— DATA EXTRACT —
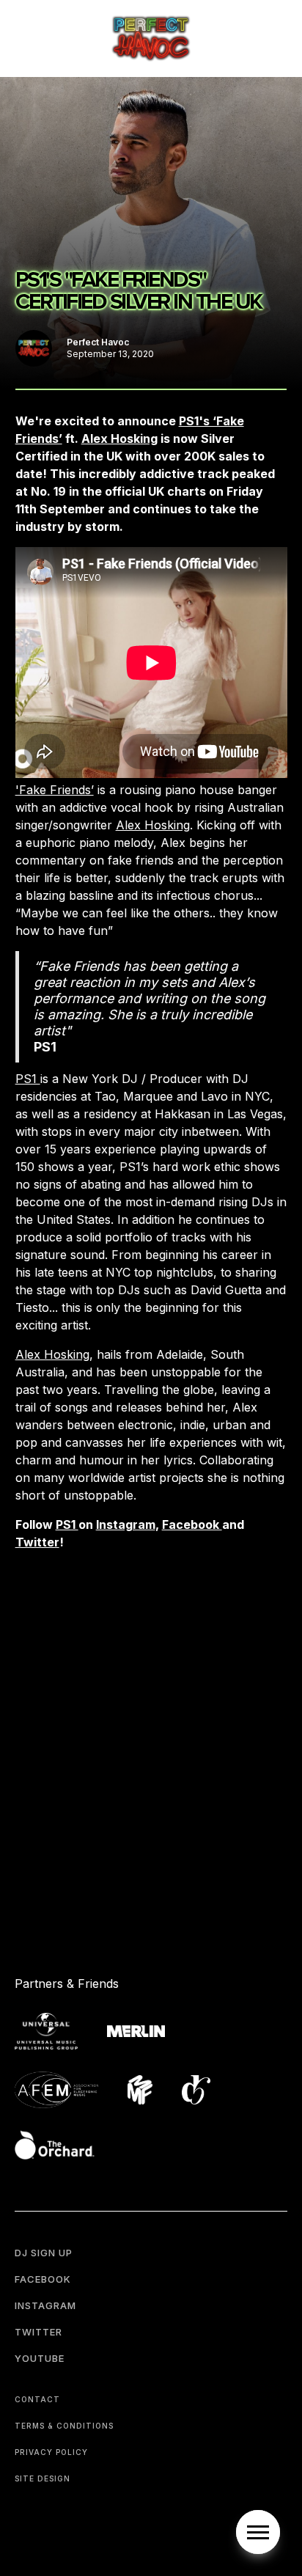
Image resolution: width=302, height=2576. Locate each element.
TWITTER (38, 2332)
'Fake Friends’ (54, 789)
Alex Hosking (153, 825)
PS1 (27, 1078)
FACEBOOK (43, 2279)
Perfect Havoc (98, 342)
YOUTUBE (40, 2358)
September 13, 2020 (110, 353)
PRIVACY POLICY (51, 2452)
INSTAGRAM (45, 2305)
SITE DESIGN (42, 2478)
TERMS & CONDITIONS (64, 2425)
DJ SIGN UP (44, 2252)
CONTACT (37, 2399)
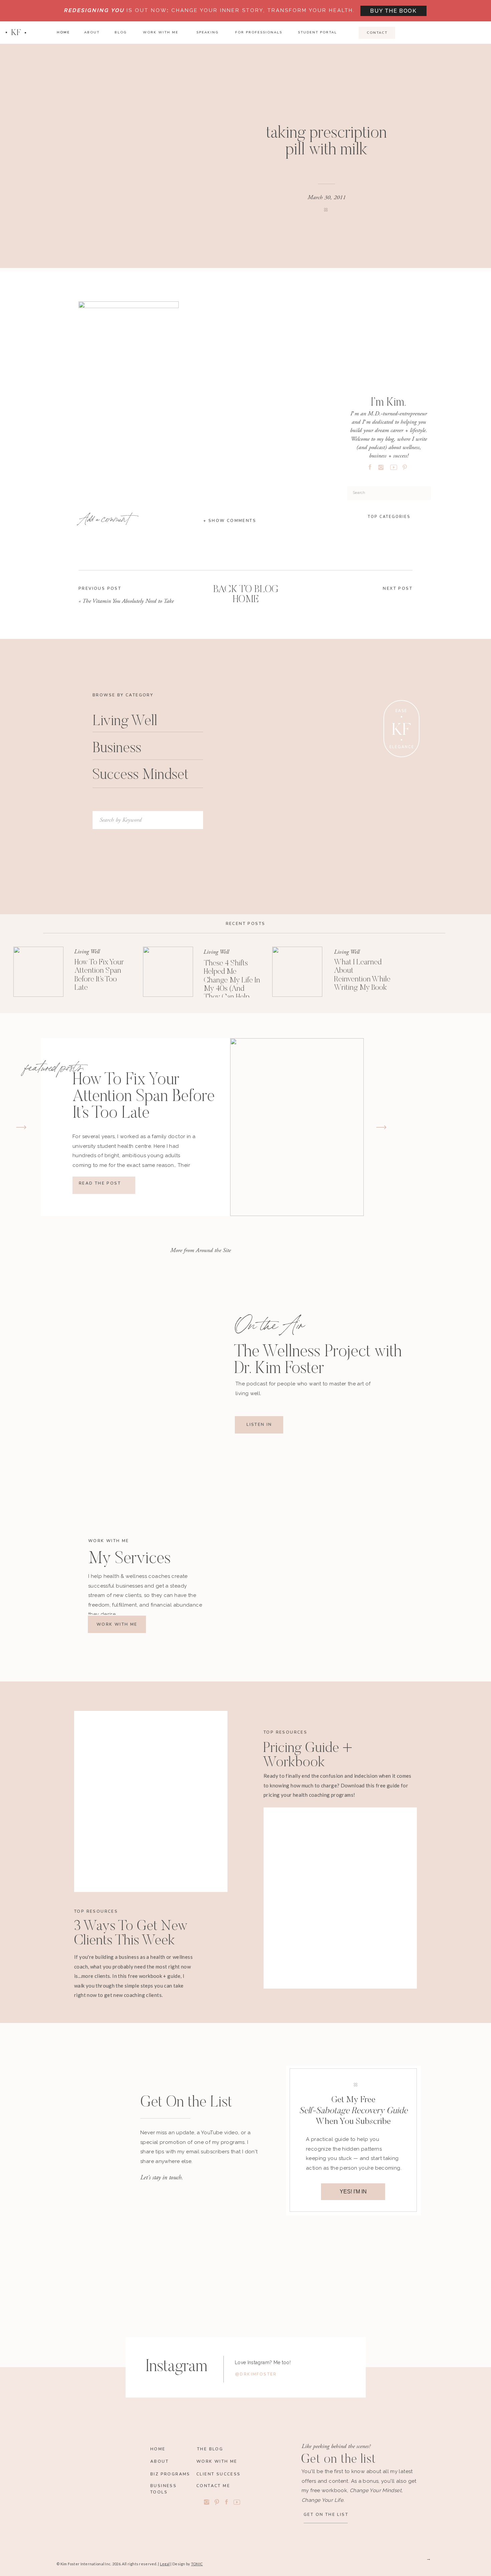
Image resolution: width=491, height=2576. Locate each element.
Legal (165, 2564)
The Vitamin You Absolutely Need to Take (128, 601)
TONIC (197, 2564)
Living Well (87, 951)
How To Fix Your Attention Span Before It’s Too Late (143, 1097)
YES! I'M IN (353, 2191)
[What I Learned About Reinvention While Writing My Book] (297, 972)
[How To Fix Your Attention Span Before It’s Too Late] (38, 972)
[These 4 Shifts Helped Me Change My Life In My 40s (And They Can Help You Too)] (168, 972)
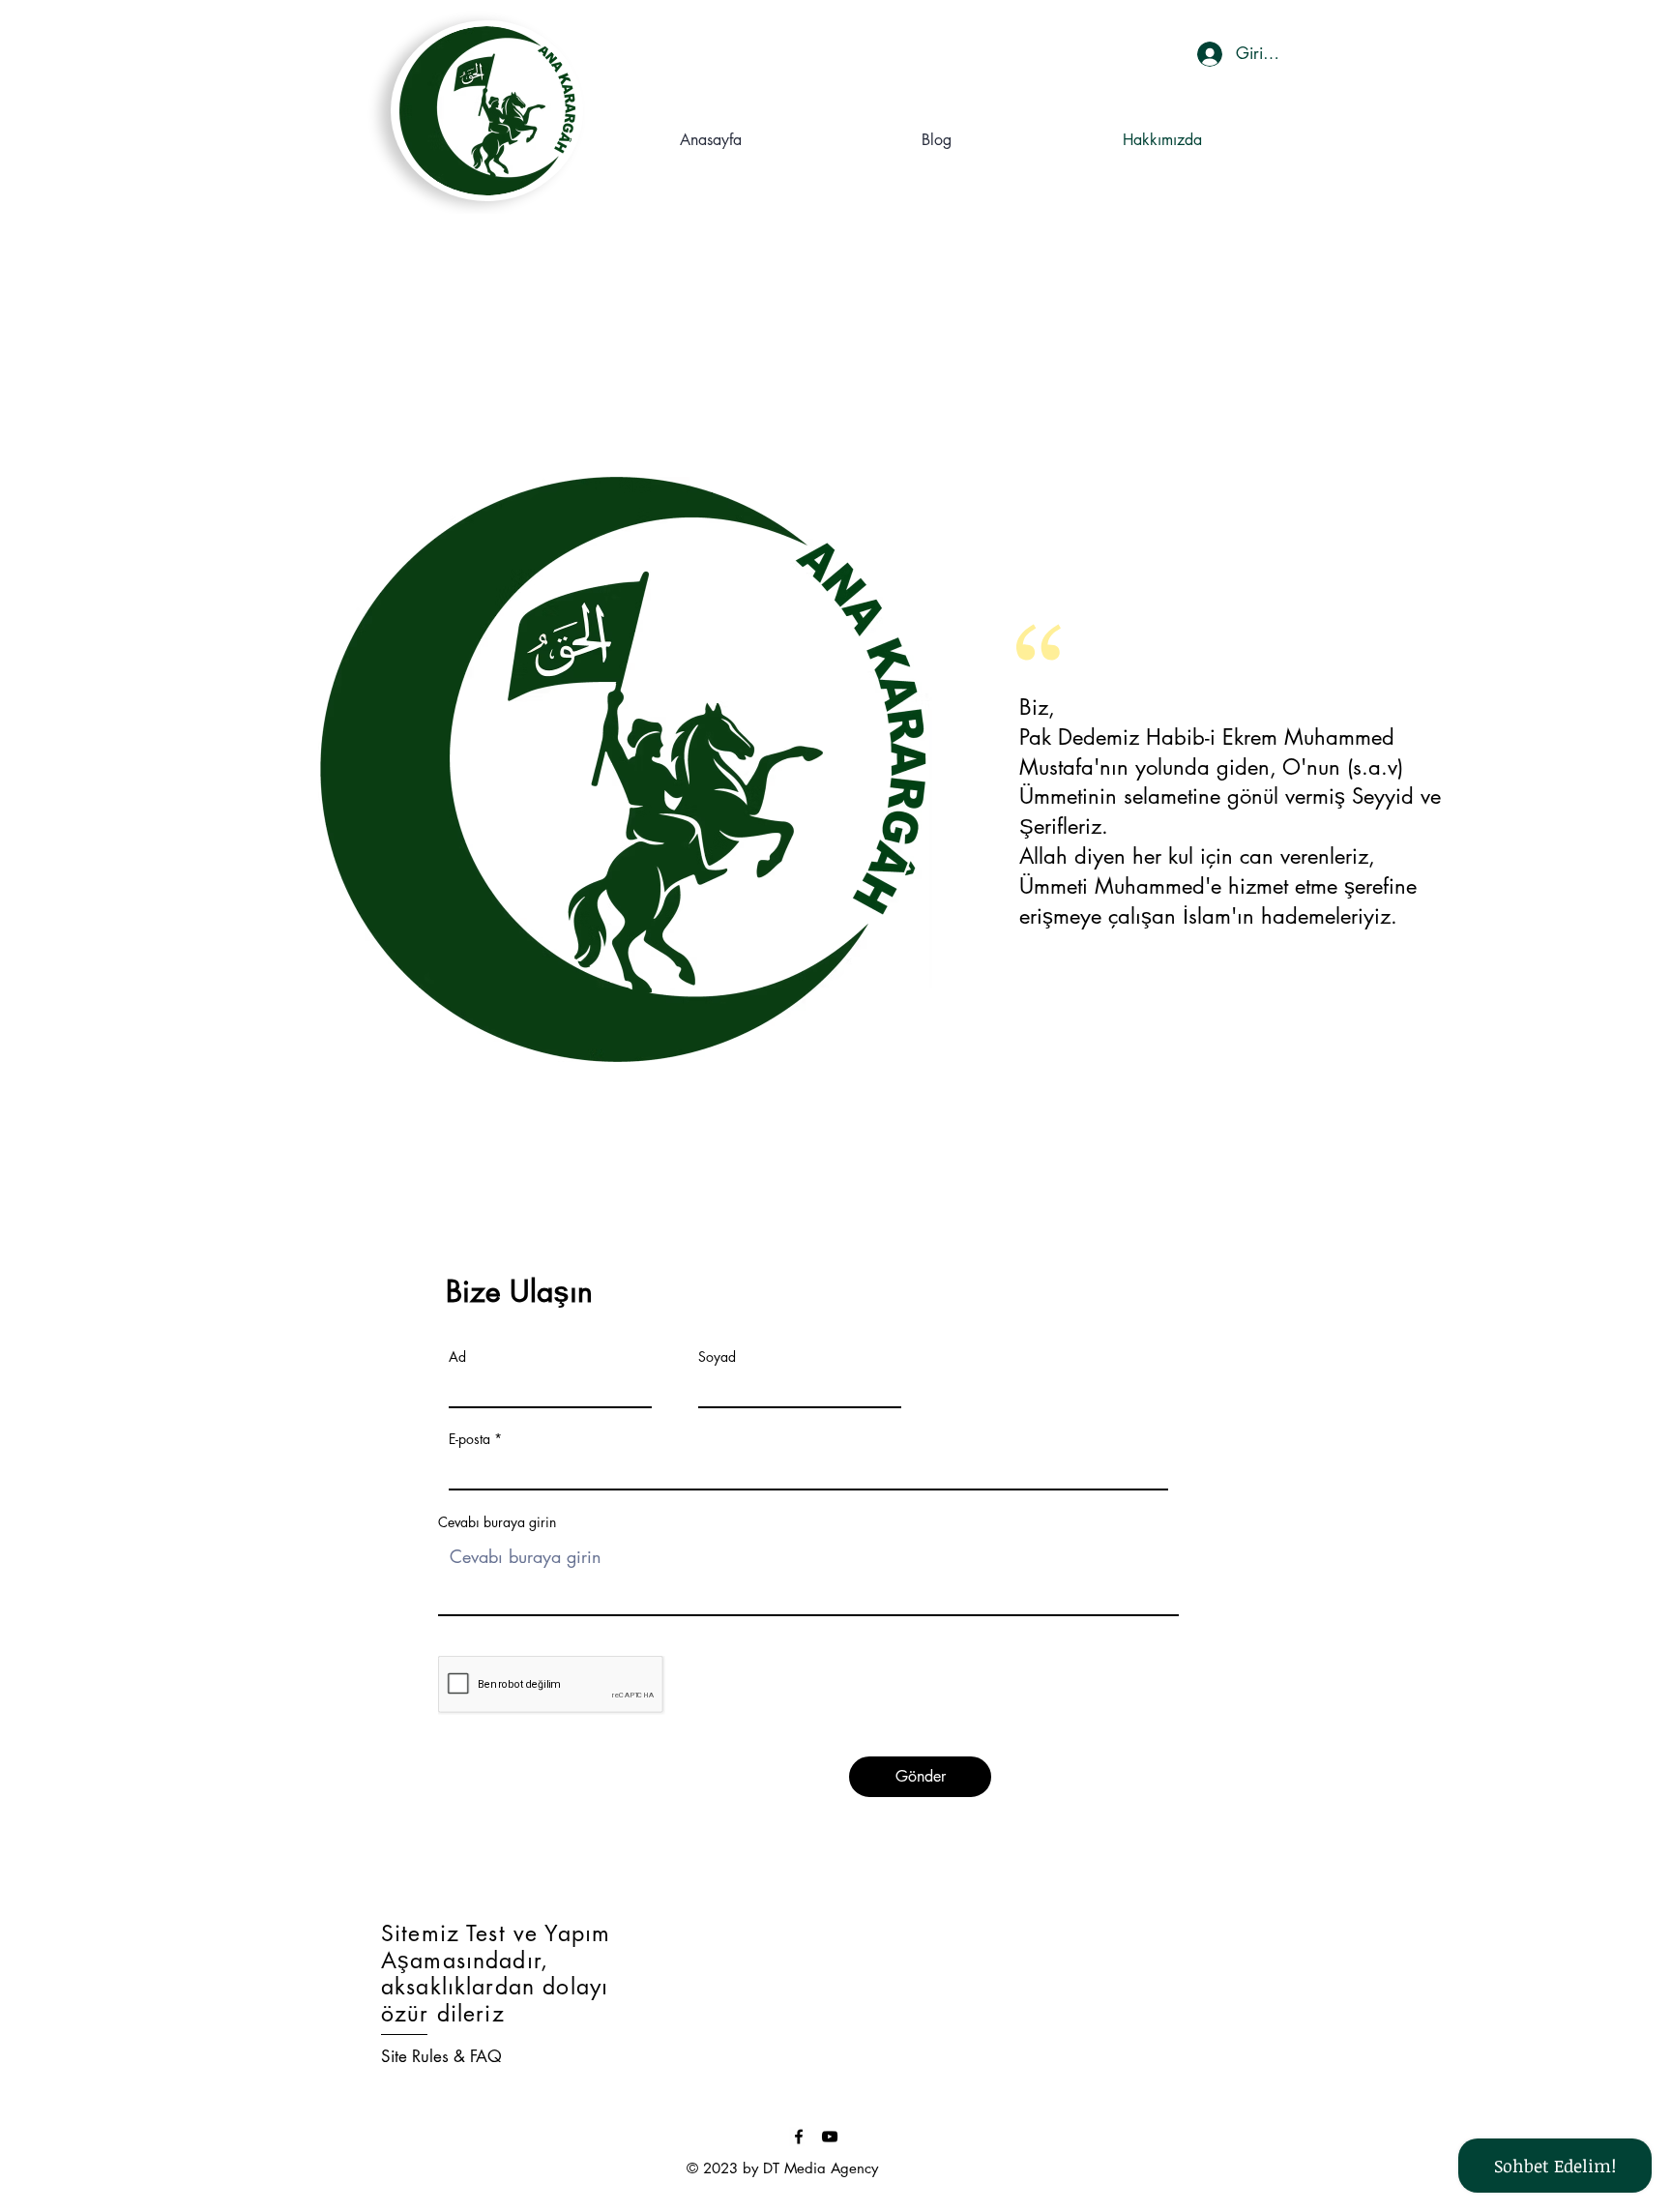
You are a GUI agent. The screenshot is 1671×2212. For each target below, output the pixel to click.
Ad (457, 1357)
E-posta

— REQUIREMENT —
Determine how many lines of the listing above contain the string "Your", and answer with that figure alone.

— TASK ANSWER —
2